*Exercise task*
Copy the entries from the very first line through the line containing "click(238, 233)", inclusive, substituting "location" for "coordinates" and changing nothing else. Leave the pictures out of your copy.

####

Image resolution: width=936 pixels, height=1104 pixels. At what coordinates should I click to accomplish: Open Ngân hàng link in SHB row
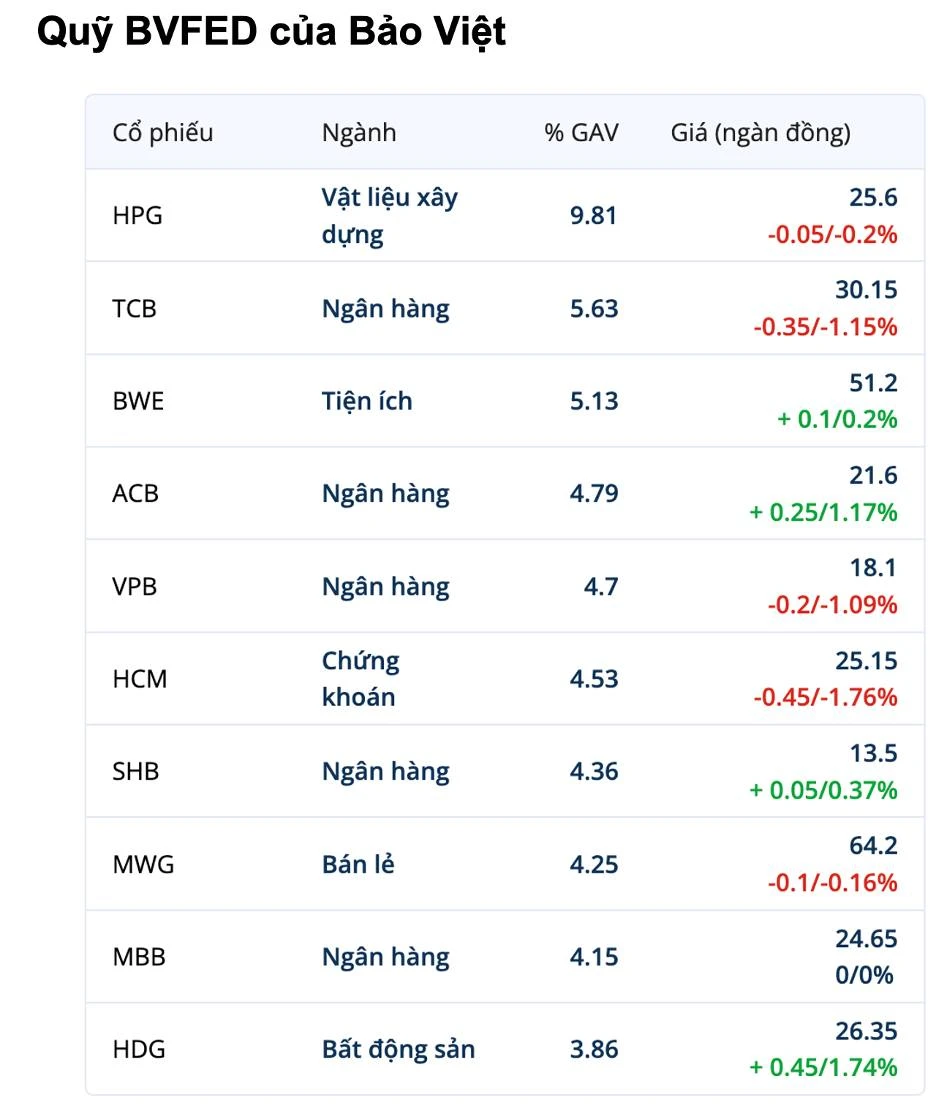tap(385, 771)
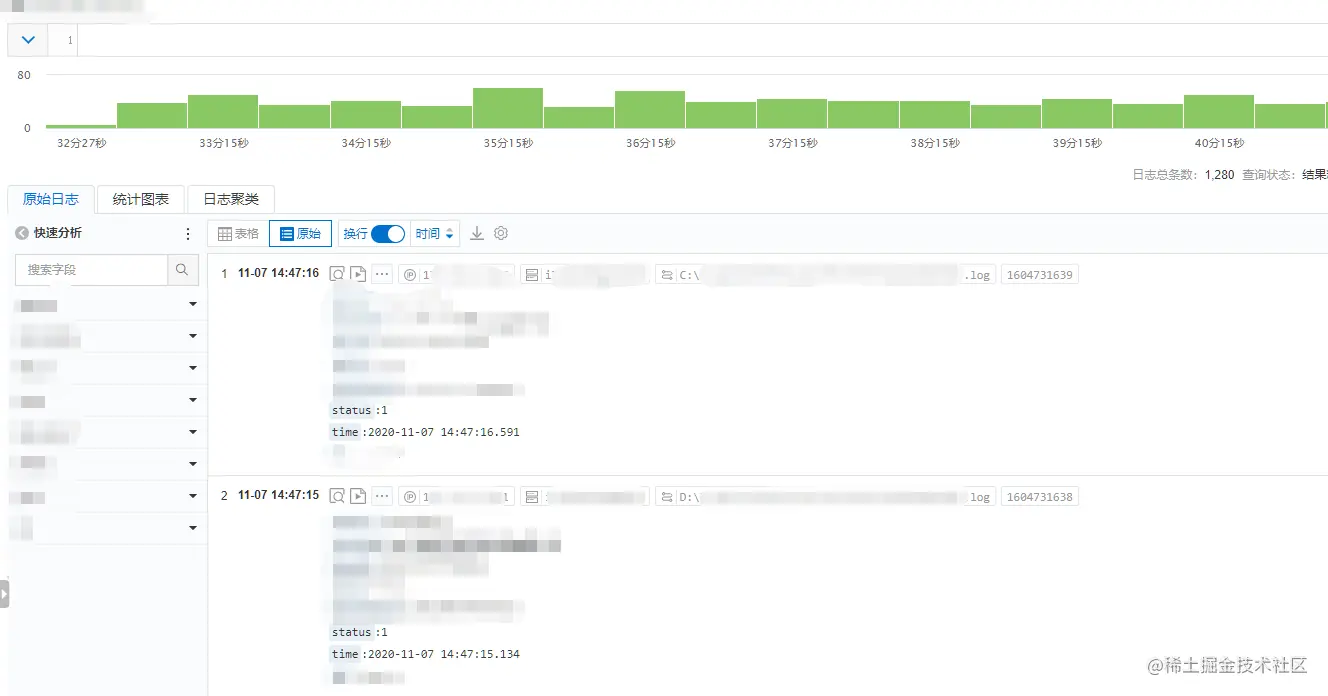Switch to 表格 table view
This screenshot has width=1328, height=696.
click(238, 233)
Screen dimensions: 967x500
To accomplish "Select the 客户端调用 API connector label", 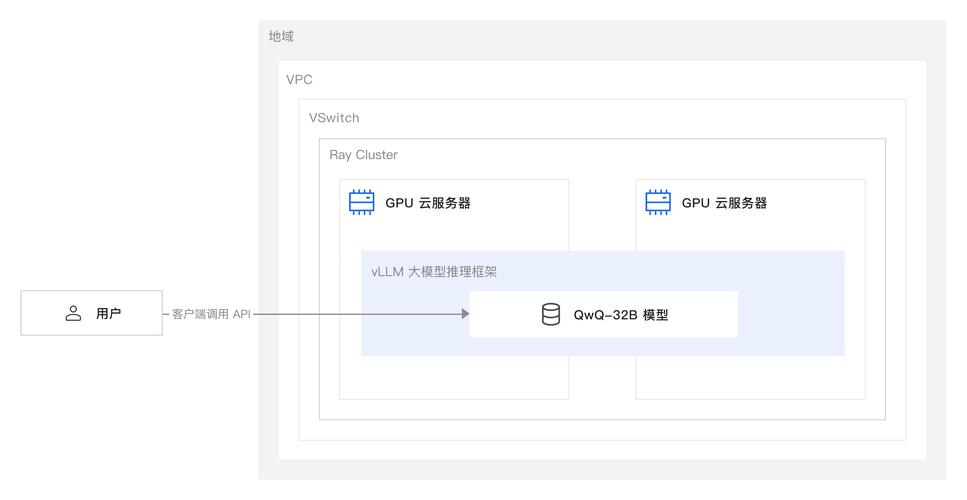I will click(x=211, y=314).
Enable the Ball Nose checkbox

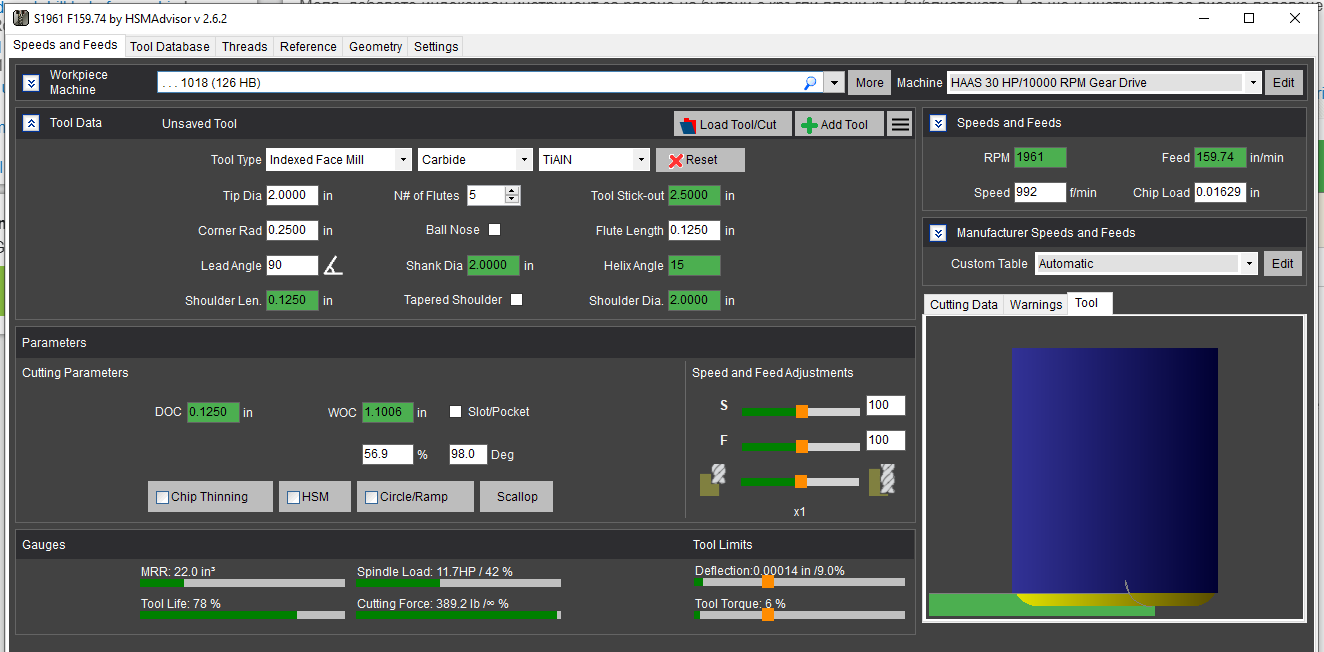[494, 230]
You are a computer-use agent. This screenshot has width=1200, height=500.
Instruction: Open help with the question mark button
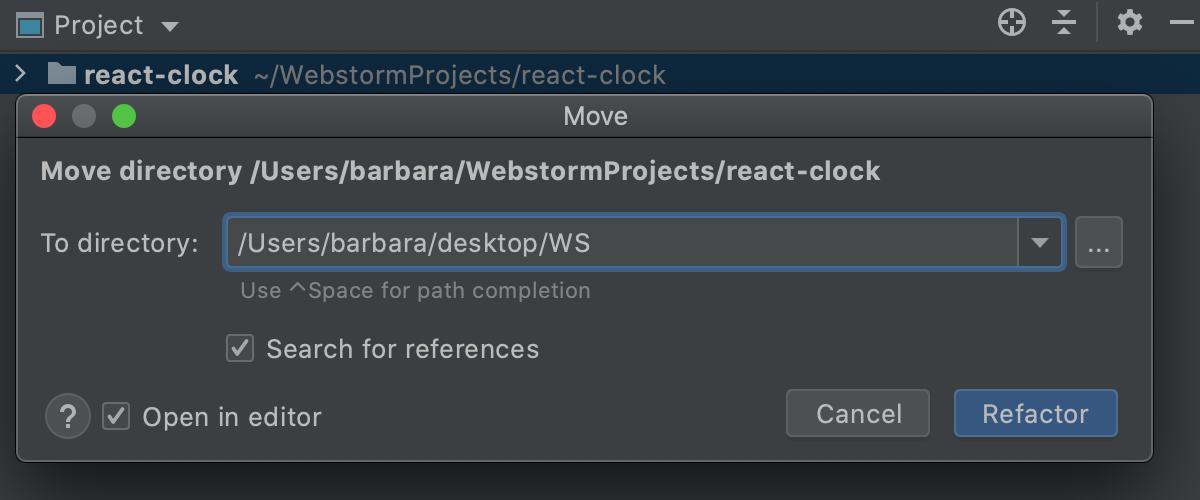coord(68,416)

####

*Response to this exercise*
Image resolution: width=936 pixels, height=1104 pixels. At what location should I click to accomplish: Open Ngân hàng link in SHB row
tap(385, 771)
Switch to 表格 table view
This screenshot has width=1328, height=696.
click(238, 233)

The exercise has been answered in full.